*** Given records

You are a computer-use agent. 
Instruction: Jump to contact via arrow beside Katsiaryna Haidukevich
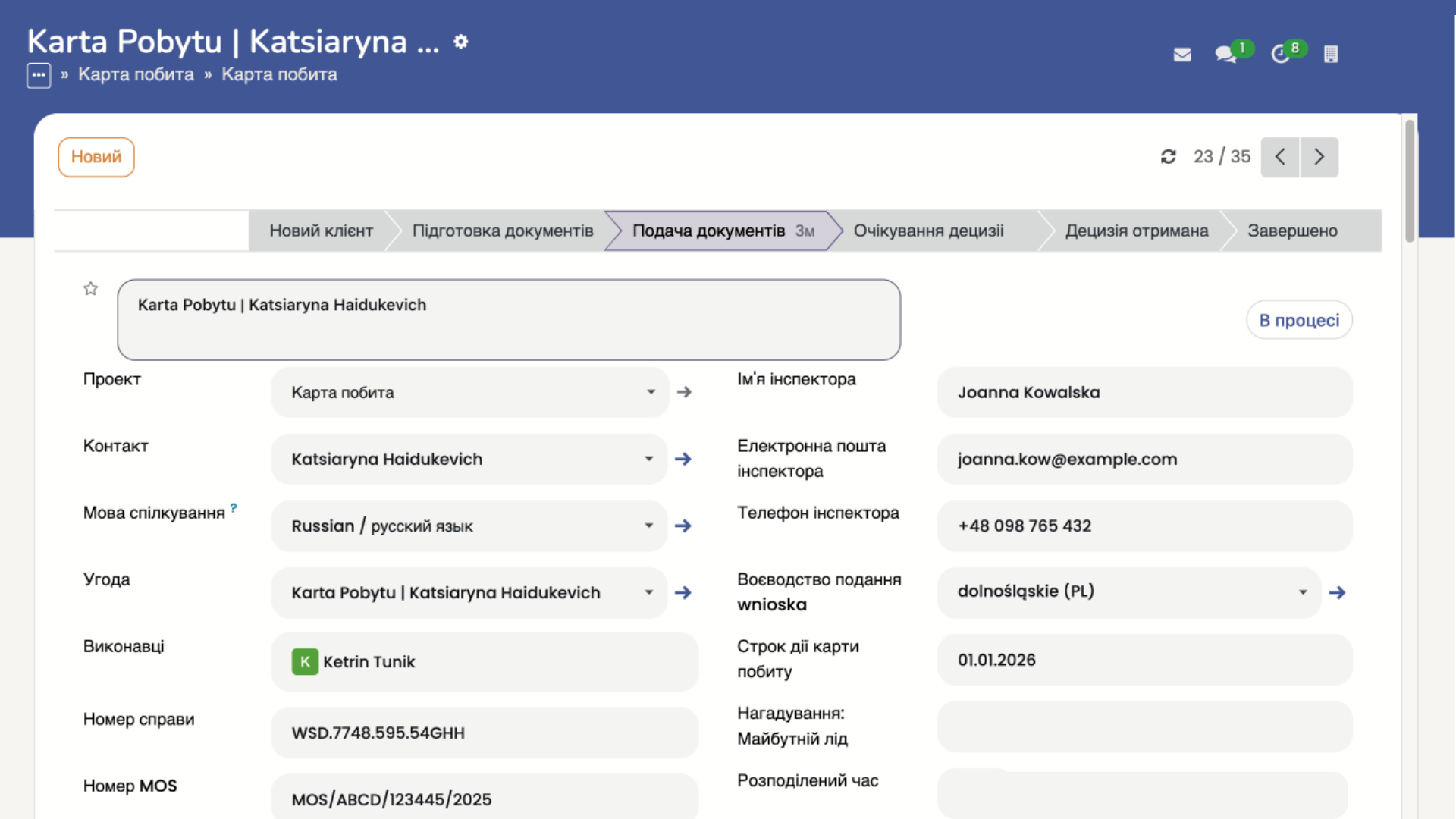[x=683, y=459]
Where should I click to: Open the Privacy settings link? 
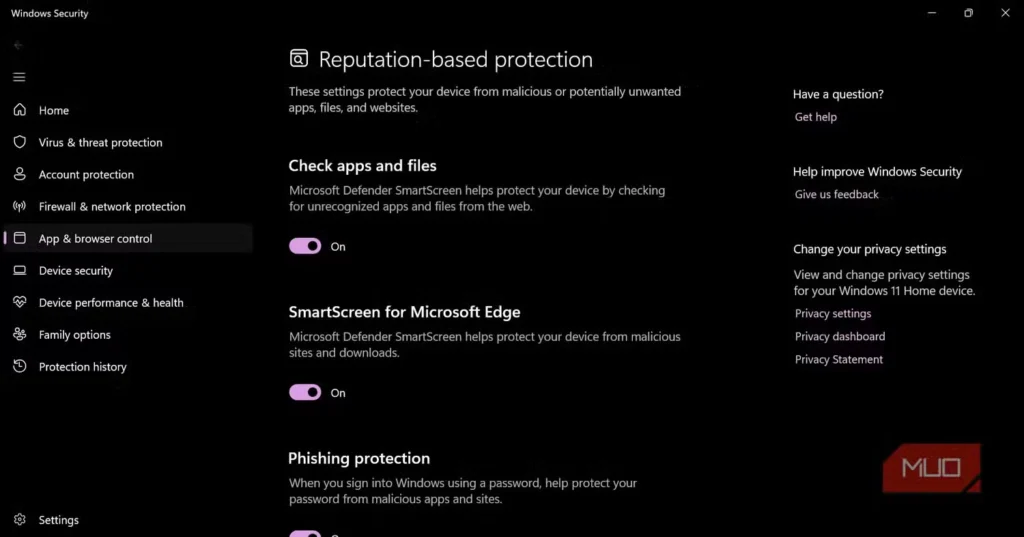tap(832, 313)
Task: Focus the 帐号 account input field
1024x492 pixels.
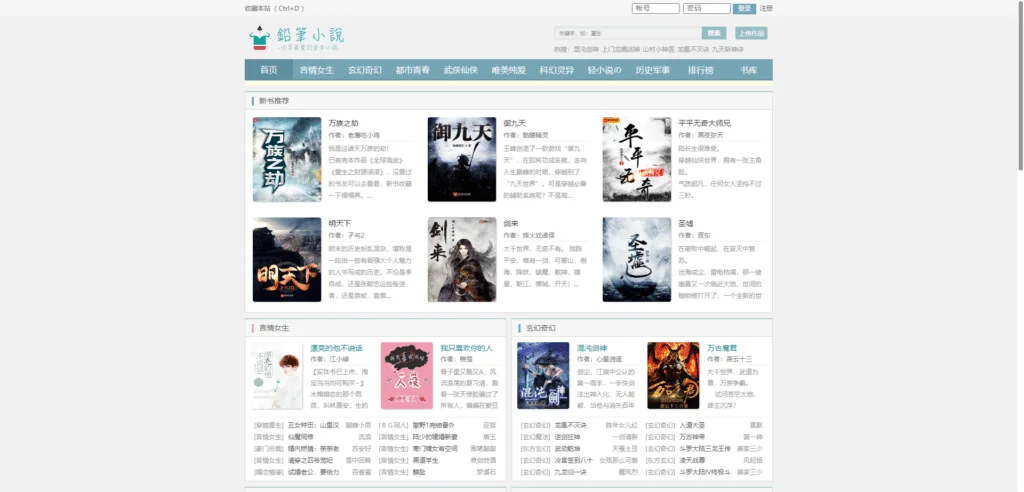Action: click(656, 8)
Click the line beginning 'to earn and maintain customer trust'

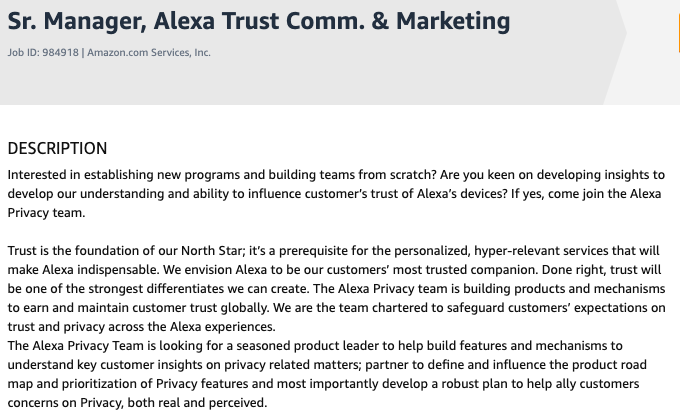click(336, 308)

******
*** Given records

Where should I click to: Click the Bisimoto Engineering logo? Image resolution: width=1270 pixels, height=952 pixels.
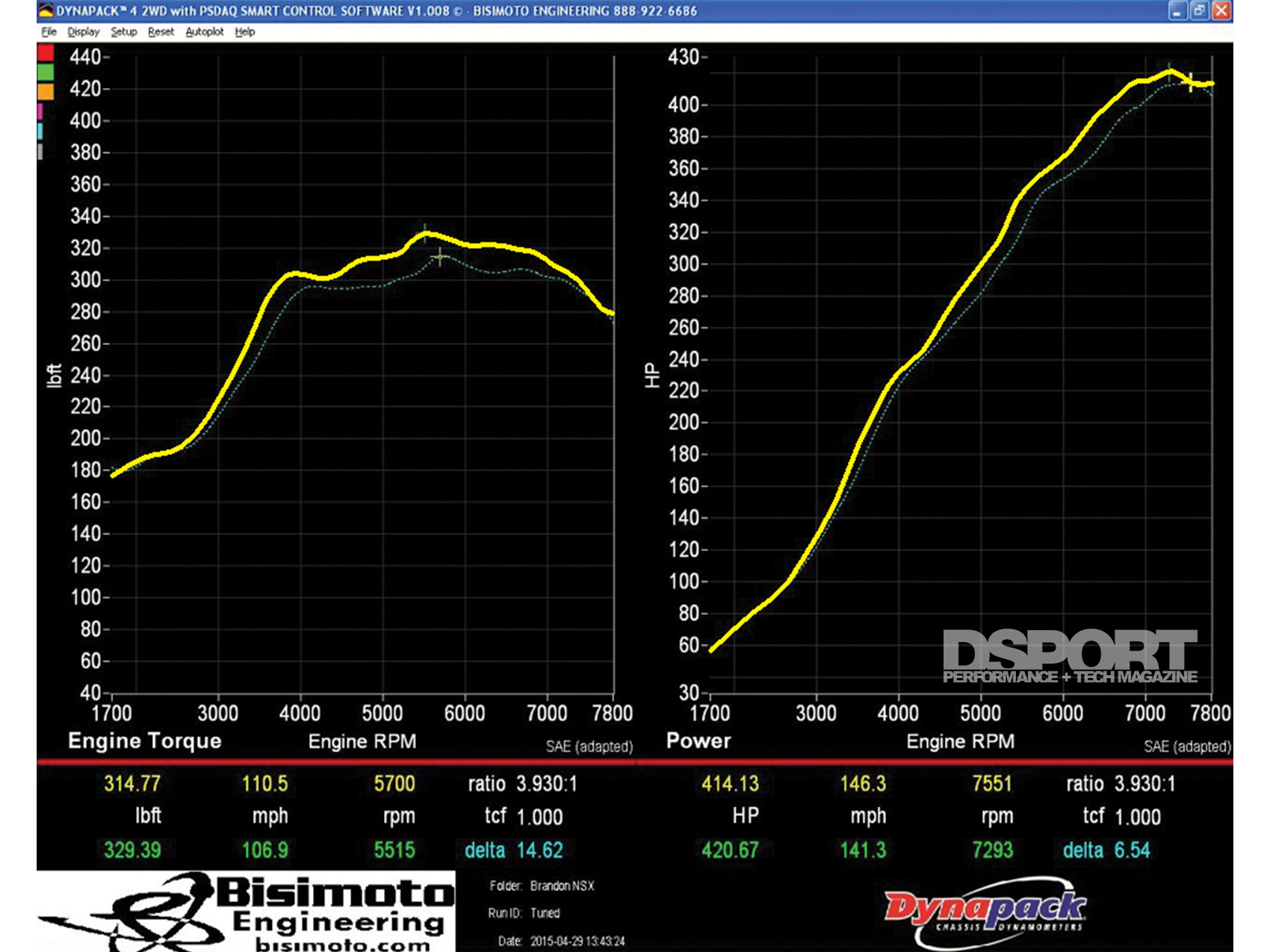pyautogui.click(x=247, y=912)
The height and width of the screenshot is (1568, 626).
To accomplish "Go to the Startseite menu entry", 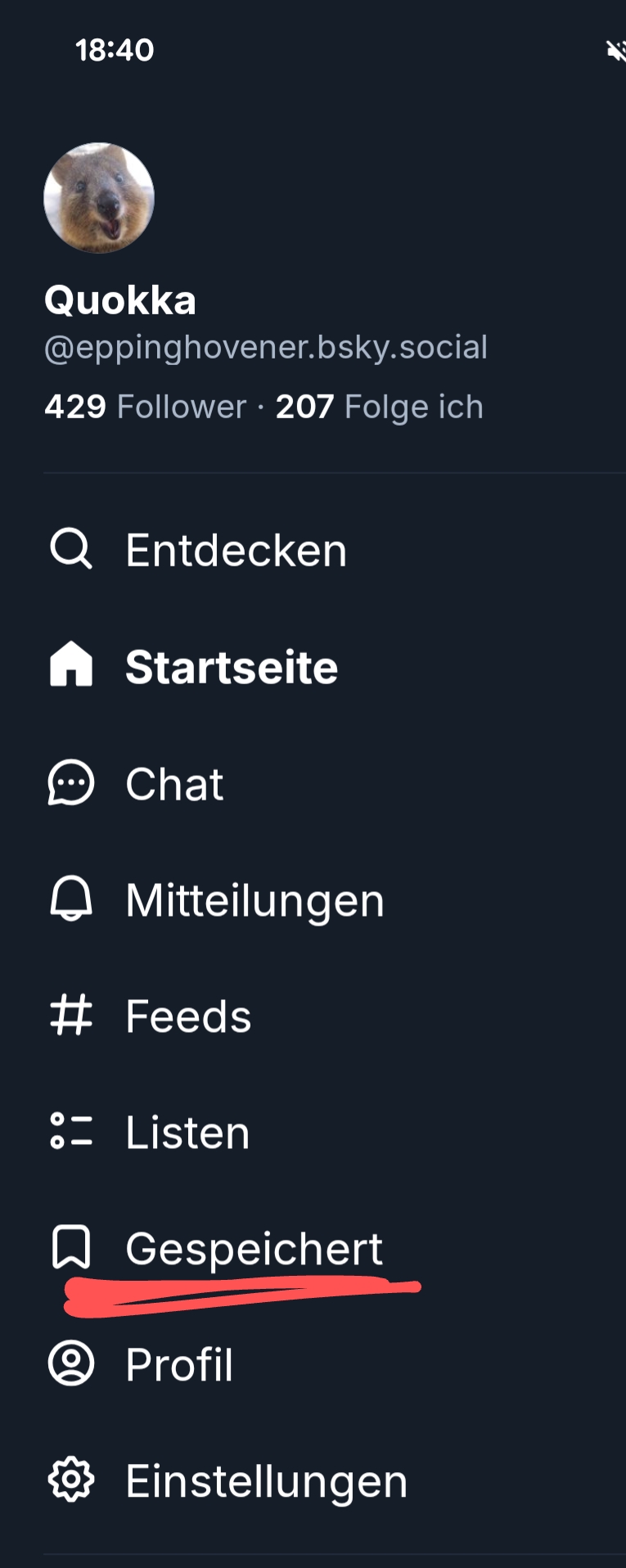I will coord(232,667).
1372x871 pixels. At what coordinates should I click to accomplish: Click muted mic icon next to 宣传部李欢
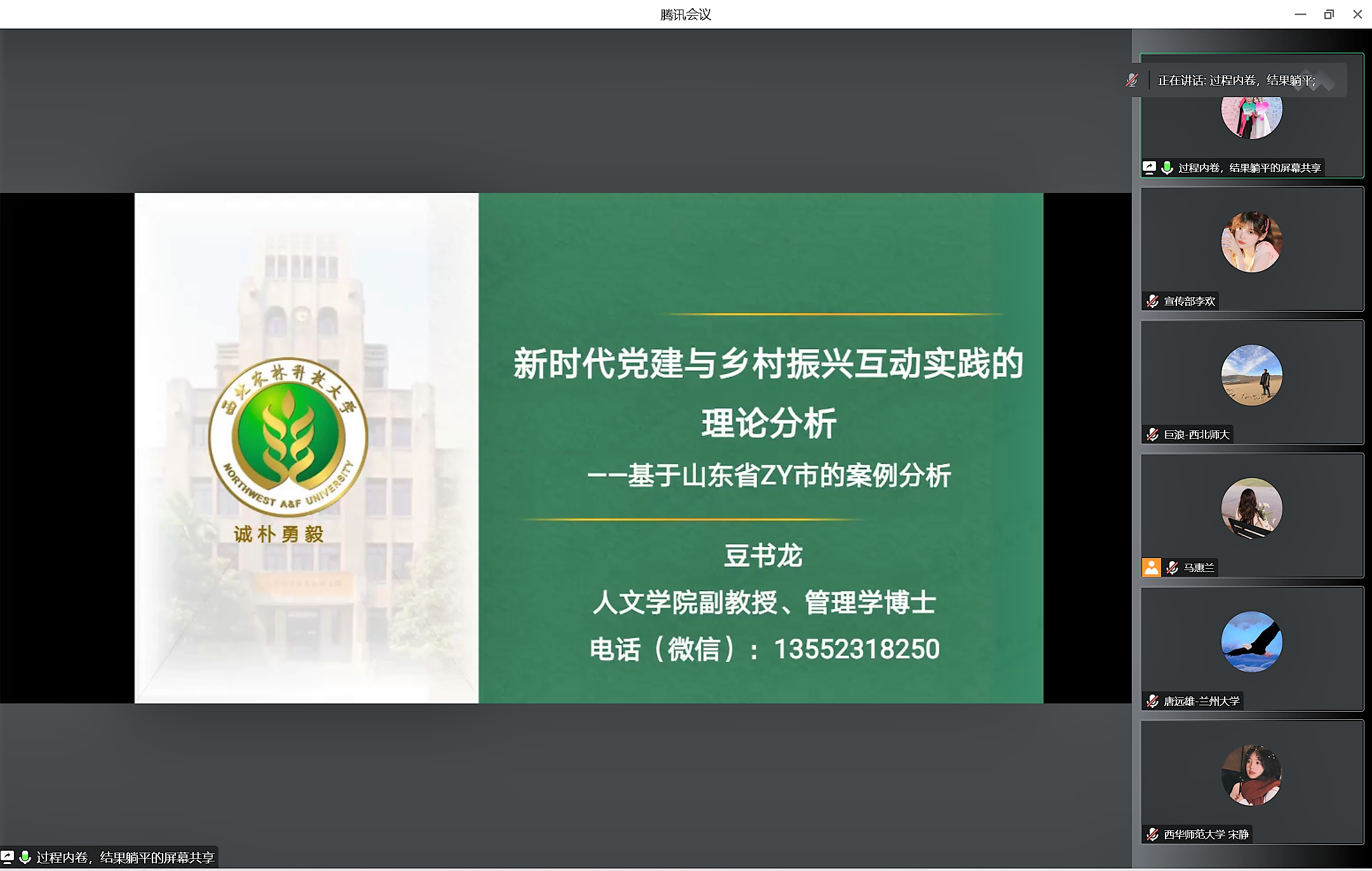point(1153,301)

******
*** Given records

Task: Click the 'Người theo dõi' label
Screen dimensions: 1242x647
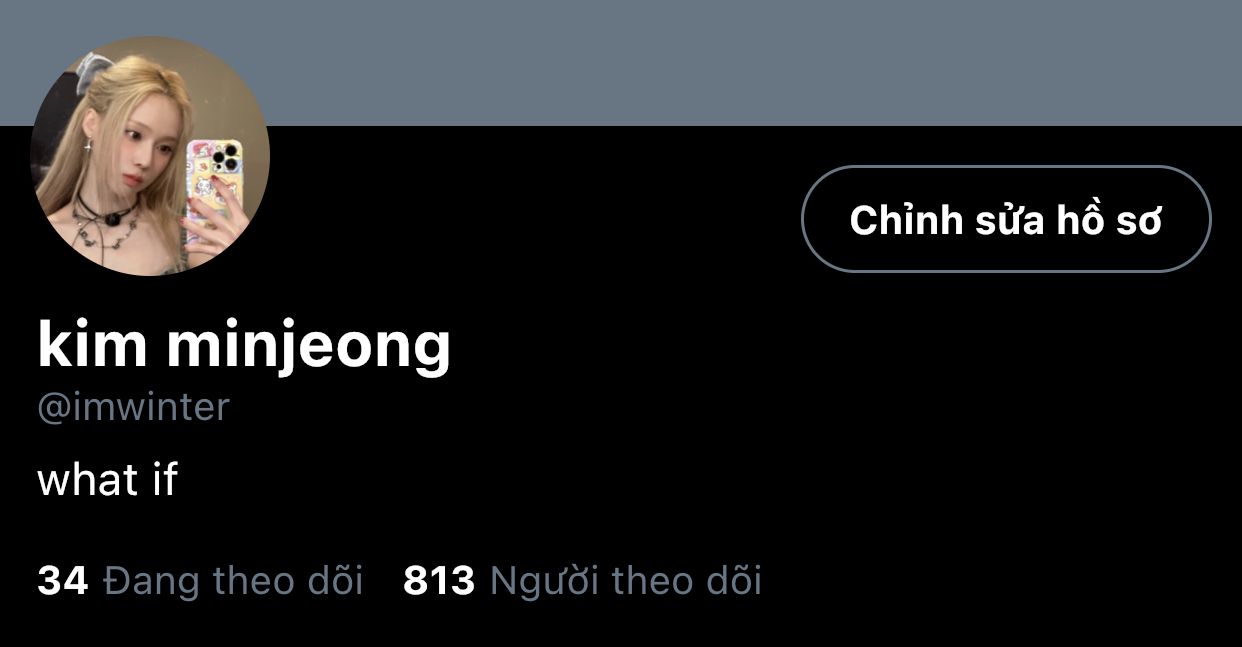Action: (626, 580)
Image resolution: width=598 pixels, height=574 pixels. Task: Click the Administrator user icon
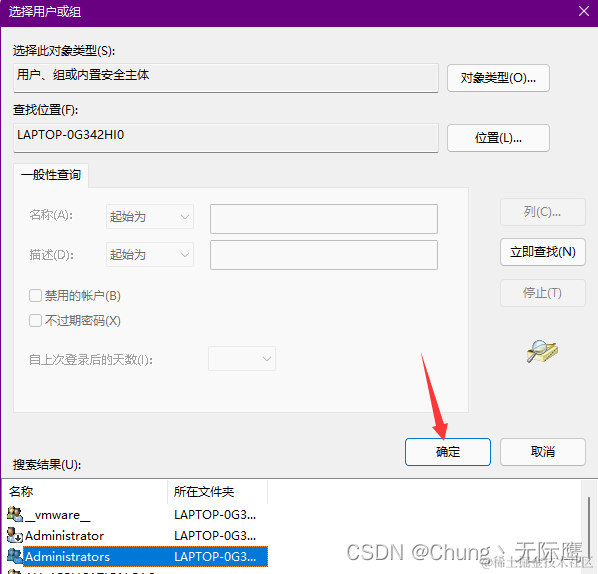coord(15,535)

******

• Instructions to follow: Output the entries above verbatim, from the line with "You are a computer-use agent." to the line with "click(336, 308)", both included, and leave the pictures out.

• The completed task:
You are a computer-use agent. 
Instruction: Jump to contact via arrow beside Katsiaryna Haidukevich
[x=683, y=459]
Where should I click to: Open the Privacy settings link? 
tap(832, 313)
Task: Focus the 帐号 account input field
1024x492 pixels.
Action: click(656, 8)
Click the line beginning 'to earn and maintain customer trust'

click(336, 308)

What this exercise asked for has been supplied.